I have two questions about the DLS Course 2 Week 3 programming exercises, Exercise 6 - compute_cost and 3.3 - Train the Model.
The first one:
I passed Exercise 6 with the code below.
cost = tf.reduce_sum(tf.keras.losses.categorical_crossentropy(tf.transpose(labels), tf.transpose(logits), from_logits=True), axis=0)
However, I have a feeling that this is not the true cost function formula. Because the return value here seems to be the sum of the losses for each training data, not the average.

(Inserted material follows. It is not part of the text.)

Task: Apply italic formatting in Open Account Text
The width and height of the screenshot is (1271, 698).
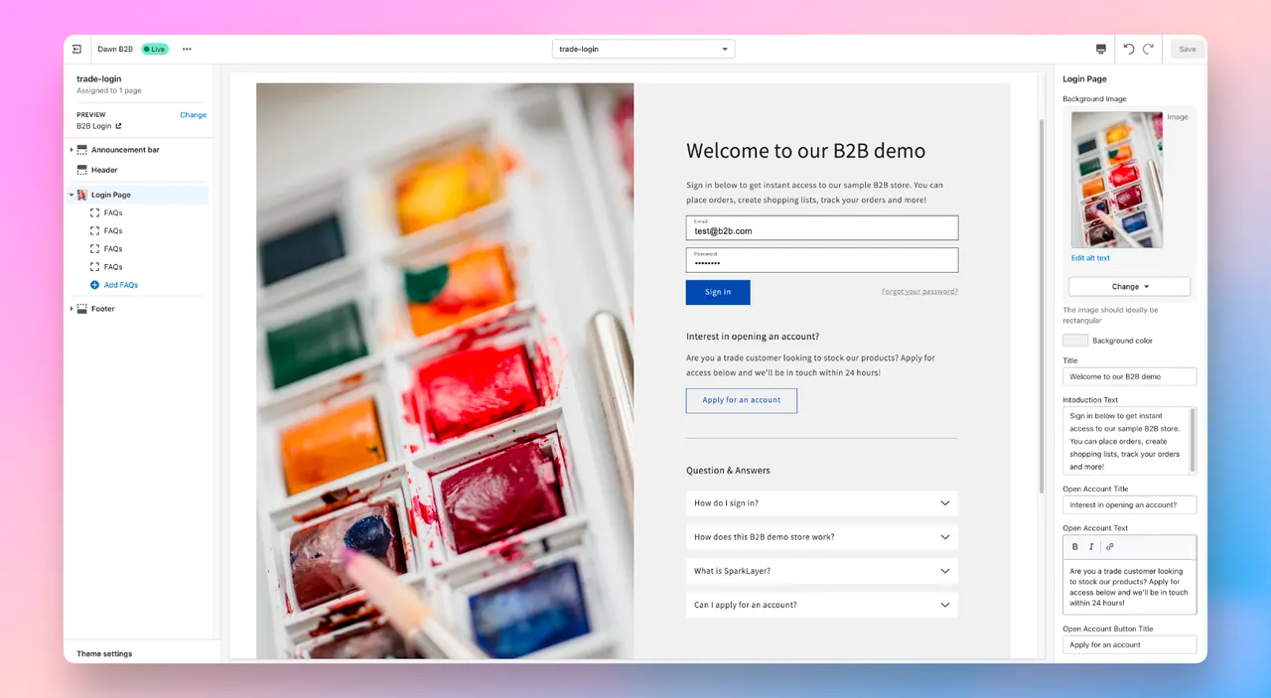Action: pyautogui.click(x=1091, y=546)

Is there a division by minibatch size built into this function somewhere?
The second:
In the cell defining the model() function in 3.3 - Train the Model, there is a line like this:
epoch_cost /= m
The “epoch_cost” calculated here is the sum of all the costs for each mini-batch. For example, if the number of training data is 1024 and the mini-batch size is 64, this epoch_cost is 16 times the cost calculated per mini-batch. In each mini-batch, the cost is calculated as “(the sum of losses per datum) / 64”. So the average cost per epoch should be “(the sum of losses per datum) / 1024”, i.e. “The sum of the costs per mini batch/ 16”.

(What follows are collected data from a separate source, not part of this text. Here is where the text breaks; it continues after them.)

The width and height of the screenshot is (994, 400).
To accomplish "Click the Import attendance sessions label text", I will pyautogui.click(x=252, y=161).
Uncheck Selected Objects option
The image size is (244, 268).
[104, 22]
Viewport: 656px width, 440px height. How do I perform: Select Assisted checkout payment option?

But that is not the case with epoch_cost /= m.
I believe this ‘m’ is defined as the number of elements in the entire training data. So, in the example above, I’m wondering if I’m calculating “(the sum of the costs in each mini-batch) / 1024”. In this case, I think that the cost will be calculated smaller than expected.

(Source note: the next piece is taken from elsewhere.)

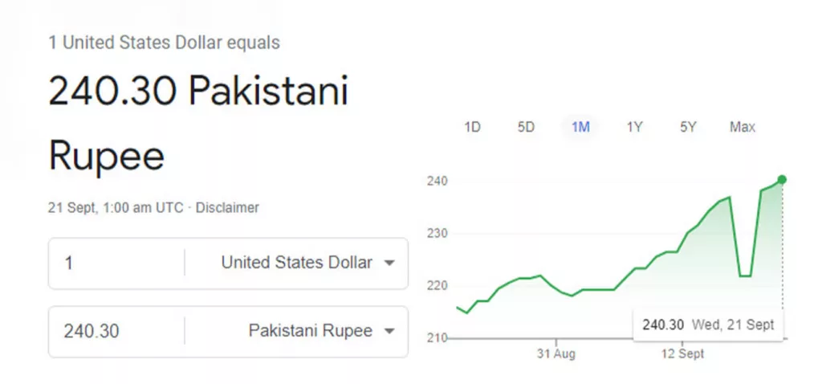The image size is (822, 384).
Task: Click the dollar amount field showing 1
Action: coord(116,263)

If the return value “cost” in the first question indicates the sum of the losses for each training data, then this notebook happens to calculate the epoch_cost correctly. (Because minibatch_cost is defined to represent the sum of the losses of each training data in mini batch, not the cost as defined as usual.)
However, I am not very satisfied with this notebook configuration. Therefore, I am not at all confident in my idea. Please let me know if there are any misunderstandings.